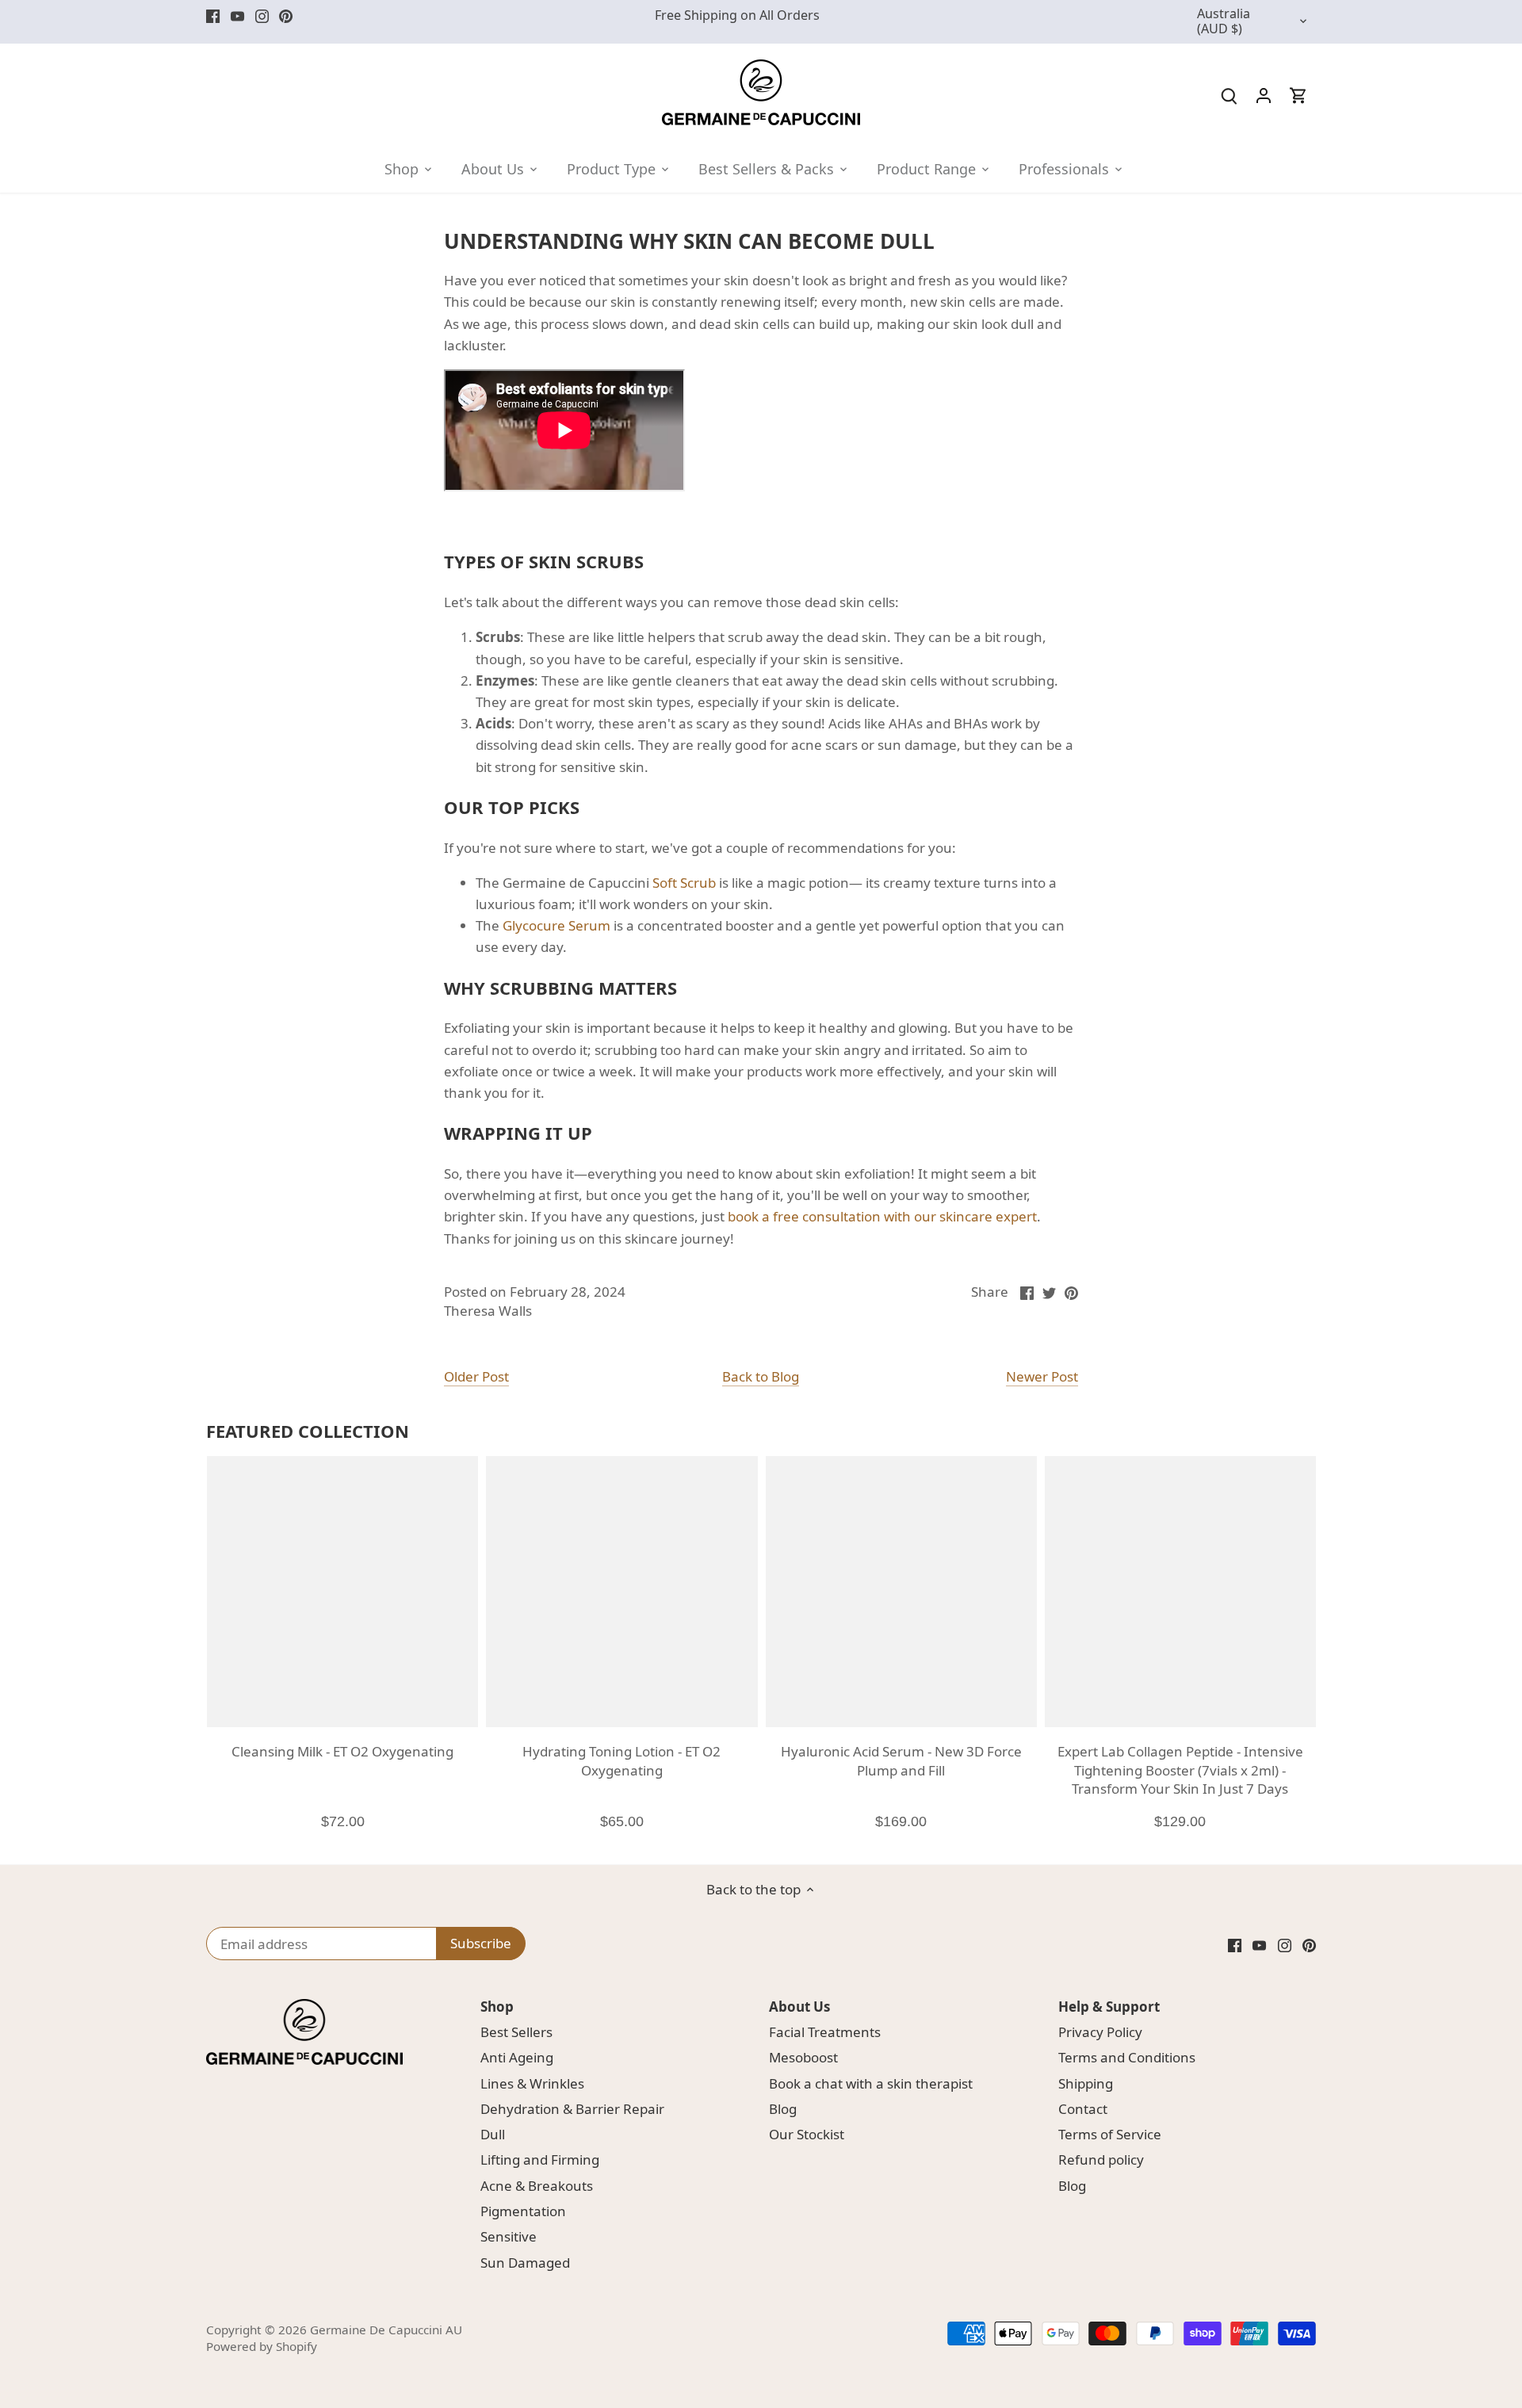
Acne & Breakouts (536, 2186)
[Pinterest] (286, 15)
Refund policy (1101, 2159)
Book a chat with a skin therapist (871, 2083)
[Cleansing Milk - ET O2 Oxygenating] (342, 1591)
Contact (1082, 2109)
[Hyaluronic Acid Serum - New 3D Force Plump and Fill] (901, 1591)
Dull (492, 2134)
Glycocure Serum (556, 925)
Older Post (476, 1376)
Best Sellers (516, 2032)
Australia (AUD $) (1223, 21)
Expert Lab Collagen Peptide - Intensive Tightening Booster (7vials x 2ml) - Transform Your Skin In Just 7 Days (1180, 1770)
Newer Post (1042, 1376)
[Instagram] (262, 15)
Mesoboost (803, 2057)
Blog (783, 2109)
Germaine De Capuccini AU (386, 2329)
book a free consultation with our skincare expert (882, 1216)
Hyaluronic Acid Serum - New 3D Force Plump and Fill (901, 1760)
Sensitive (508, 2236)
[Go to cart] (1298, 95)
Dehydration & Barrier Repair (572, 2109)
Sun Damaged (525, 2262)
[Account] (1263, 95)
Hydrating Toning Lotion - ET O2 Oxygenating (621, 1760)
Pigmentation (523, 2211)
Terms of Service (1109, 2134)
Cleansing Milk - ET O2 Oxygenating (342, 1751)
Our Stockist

= PROBLEM STATEMENT =
With both ends included, please retype exactly the lines from the line containing "Fill (901, 1760)" to the final line of the data.

= OUTPUT BELOW =
Hyaluronic Acid Serum - New 3D Force Plump and Fill (901, 1760)
Sensitive (508, 2236)
[Go to cart] (1298, 95)
Dehydration & Barrier Repair (572, 2109)
Sun Damaged (525, 2262)
[Account] (1263, 95)
Hydrating Toning Lotion - ET O2 Oxygenating (621, 1760)
Pigmentation (523, 2211)
Terms of Service (1109, 2134)
Cleansing Milk - ET O2 Oxygenating (342, 1751)
Our Stockist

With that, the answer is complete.